WORK INSTRUCTION: I need all the entries repeated exactly as written.

RECORDS SHOWN:

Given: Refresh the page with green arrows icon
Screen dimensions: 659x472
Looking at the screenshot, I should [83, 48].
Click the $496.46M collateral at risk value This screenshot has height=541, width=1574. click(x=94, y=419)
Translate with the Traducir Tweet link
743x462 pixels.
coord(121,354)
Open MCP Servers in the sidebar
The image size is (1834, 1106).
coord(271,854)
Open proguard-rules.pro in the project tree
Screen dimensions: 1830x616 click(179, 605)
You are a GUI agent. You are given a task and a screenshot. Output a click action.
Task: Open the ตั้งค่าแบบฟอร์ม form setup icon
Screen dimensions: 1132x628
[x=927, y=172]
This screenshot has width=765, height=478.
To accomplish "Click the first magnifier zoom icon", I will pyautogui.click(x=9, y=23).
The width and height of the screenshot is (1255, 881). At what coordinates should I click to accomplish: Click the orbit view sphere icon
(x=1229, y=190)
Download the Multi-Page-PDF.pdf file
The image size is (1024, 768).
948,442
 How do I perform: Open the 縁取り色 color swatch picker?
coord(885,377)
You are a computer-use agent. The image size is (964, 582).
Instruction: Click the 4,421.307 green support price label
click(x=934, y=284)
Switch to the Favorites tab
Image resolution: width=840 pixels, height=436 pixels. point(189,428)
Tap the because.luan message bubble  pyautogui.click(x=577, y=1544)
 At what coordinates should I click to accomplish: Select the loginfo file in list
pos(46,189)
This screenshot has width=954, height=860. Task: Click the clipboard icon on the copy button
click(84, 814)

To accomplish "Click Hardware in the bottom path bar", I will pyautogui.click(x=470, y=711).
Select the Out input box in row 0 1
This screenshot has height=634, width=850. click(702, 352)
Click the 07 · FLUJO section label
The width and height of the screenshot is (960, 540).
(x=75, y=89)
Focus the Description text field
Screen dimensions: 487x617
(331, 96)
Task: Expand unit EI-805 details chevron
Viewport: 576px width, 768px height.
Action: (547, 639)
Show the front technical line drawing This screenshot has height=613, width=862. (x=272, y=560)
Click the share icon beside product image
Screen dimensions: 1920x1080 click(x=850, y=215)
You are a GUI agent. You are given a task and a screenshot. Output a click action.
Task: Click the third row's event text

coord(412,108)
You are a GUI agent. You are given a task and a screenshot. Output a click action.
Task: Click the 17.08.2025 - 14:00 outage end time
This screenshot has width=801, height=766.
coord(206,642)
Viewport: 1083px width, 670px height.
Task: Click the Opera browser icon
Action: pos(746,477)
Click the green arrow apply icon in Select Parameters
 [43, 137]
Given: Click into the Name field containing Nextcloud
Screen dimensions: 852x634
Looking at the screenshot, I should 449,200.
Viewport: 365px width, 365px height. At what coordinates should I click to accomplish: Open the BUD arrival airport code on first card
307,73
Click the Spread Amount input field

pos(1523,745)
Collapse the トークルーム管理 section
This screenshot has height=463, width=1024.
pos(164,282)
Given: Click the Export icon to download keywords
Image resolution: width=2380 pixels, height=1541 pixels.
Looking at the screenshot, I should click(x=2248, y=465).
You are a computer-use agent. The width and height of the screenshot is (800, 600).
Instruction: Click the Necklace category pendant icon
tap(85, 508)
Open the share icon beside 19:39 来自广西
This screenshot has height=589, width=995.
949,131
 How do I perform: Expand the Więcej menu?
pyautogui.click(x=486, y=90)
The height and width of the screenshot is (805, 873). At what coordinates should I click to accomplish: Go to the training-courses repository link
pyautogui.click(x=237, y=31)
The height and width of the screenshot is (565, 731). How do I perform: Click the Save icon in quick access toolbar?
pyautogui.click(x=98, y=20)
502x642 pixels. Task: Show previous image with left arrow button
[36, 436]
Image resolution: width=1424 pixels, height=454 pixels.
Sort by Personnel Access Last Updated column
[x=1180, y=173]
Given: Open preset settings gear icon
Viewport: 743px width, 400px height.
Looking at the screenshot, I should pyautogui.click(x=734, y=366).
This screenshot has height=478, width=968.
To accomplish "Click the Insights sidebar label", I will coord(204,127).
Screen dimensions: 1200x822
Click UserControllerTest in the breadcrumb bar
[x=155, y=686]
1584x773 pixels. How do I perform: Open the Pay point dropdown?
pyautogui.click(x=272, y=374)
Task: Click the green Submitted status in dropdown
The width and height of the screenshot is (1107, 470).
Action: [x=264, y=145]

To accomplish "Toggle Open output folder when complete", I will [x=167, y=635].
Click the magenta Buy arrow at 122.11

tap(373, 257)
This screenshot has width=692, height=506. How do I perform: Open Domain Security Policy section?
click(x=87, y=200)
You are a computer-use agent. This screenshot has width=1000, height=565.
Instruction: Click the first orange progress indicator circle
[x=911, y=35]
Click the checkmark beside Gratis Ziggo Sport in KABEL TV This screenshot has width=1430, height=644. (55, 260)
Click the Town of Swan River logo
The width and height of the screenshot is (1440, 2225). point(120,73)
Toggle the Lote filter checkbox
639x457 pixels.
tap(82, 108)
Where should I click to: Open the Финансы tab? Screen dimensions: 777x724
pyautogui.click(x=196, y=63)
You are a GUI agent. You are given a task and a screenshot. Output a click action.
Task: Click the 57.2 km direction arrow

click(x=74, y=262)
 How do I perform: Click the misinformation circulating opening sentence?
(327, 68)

RESPONSE AREA:
Given: Refresh the page with green arrows icon
Screen dimensions: 659x472
Looking at the screenshot, I should [83, 48].
Click the $496.46M collateral at risk value This screenshot has height=541, width=1574. click(x=94, y=419)
Translate with the Traducir Tweet link
743x462 pixels.
coord(121,354)
Open MCP Servers in the sidebar
The image size is (1834, 1106).
coord(271,854)
Open proguard-rules.pro in the project tree
Screen dimensions: 1830x616 click(179, 605)
You are a GUI agent. You are given a task and a screenshot. Output a click action.
Task: Open the ตั้งค่าแบบฟอร์ม form setup icon
Screen dimensions: 1132x628
[x=927, y=172]
This screenshot has width=765, height=478.
To accomplish "Click the first magnifier zoom icon", I will pyautogui.click(x=9, y=23).
The width and height of the screenshot is (1255, 881). At what coordinates should I click to accomplish: Click the orbit view sphere icon
(x=1229, y=190)
Download the Multi-Page-PDF.pdf file
The image size is (1024, 768).
948,442
 How do I perform: Open the 縁取り色 color swatch picker?
coord(885,377)
You are a computer-use agent. The image size is (964, 582).
Instruction: Click the 4,421.307 green support price label
click(x=934, y=284)
Switch to the Favorites tab
Image resolution: width=840 pixels, height=436 pixels. point(189,428)
Tap the because.luan message bubble  pyautogui.click(x=577, y=1544)
 At what coordinates should I click to accomplish: Select the loginfo file in list
pos(46,189)
This screenshot has width=954, height=860. Task: Click the clipboard icon on the copy button
click(84, 814)

To accomplish "Click Hardware in the bottom path bar", I will pyautogui.click(x=470, y=711).
Select the Out input box in row 0 1
This screenshot has height=634, width=850. click(702, 352)
Click the 07 · FLUJO section label
The width and height of the screenshot is (960, 540).
(x=75, y=89)
Focus the Description text field
Screen dimensions: 487x617
(331, 96)
Task: Expand unit EI-805 details chevron
Viewport: 576px width, 768px height.
Action: (547, 639)
Show the front technical line drawing This screenshot has height=613, width=862. (x=272, y=560)
Click the share icon beside product image
Screen dimensions: 1920x1080 click(x=850, y=215)
You are a GUI agent. You are given a task and a screenshot. Output a click action.
Task: Click the third row's event text

coord(412,108)
You are a GUI agent. You are given a task and a screenshot. Output a click action.
Task: Click the 17.08.2025 - 14:00 outage end time
This screenshot has width=801, height=766.
coord(206,642)
Viewport: 1083px width, 670px height.
Task: Click the Opera browser icon
Action: pos(746,477)
Click the green arrow apply icon in Select Parameters
 [43, 137]
Given: Click into the Name field containing Nextcloud
Screen dimensions: 852x634
Looking at the screenshot, I should 449,200.
Viewport: 365px width, 365px height. At what coordinates should I click to accomplish: Open the BUD arrival airport code on first card
307,73
Click the Spread Amount input field

pos(1523,745)
Collapse the トークルーム管理 section
This screenshot has height=463, width=1024.
pos(164,282)
Given: Click the Export icon to download keywords
Image resolution: width=2380 pixels, height=1541 pixels.
Looking at the screenshot, I should click(x=2248, y=465).
You are a computer-use agent. The width and height of the screenshot is (800, 600).
Instruction: Click the Necklace category pendant icon
tap(85, 508)
Open the share icon beside 19:39 来自广西
This screenshot has height=589, width=995.
949,131
 How do I perform: Expand the Więcej menu?
pyautogui.click(x=486, y=90)
The height and width of the screenshot is (805, 873). At what coordinates should I click to accomplish: Go to the training-courses repository link
pyautogui.click(x=237, y=31)
The height and width of the screenshot is (565, 731). How do I perform: Click the Save icon in quick access toolbar?
pyautogui.click(x=98, y=20)
502x642 pixels. Task: Show previous image with left arrow button
[36, 436]
Image resolution: width=1424 pixels, height=454 pixels.
Sort by Personnel Access Last Updated column
[x=1180, y=173]
Given: Open preset settings gear icon
Viewport: 743px width, 400px height.
Looking at the screenshot, I should pyautogui.click(x=734, y=366).
This screenshot has height=478, width=968.
To accomplish "Click the Insights sidebar label", I will coord(204,127).
Screen dimensions: 1200x822
Click UserControllerTest in the breadcrumb bar
[x=155, y=686]
1584x773 pixels. How do I perform: Open the Pay point dropdown?
pyautogui.click(x=272, y=374)
Task: Click the green Submitted status in dropdown
The width and height of the screenshot is (1107, 470).
Action: [x=264, y=145]

To accomplish "Toggle Open output folder when complete", I will [x=167, y=635].
Click the magenta Buy arrow at 122.11

tap(373, 257)
This screenshot has width=692, height=506. How do I perform: Open Domain Security Policy section?
click(x=87, y=200)
You are a computer-use agent. This screenshot has width=1000, height=565.
Instruction: Click the first orange progress indicator circle
[x=911, y=35]
Click the checkmark beside Gratis Ziggo Sport in KABEL TV This screenshot has width=1430, height=644. (55, 260)
Click the Town of Swan River logo
The width and height of the screenshot is (1440, 2225). point(120,73)
Toggle the Lote filter checkbox
639x457 pixels.
tap(82, 108)
Where should I click to: Open the Финансы tab? Screen dimensions: 777x724
pyautogui.click(x=196, y=63)
You are a GUI agent. You are given a task and a screenshot. Output a click action.
Task: Click the 57.2 km direction arrow

click(x=74, y=262)
 How do I perform: Click the misinformation circulating opening sentence?
(327, 68)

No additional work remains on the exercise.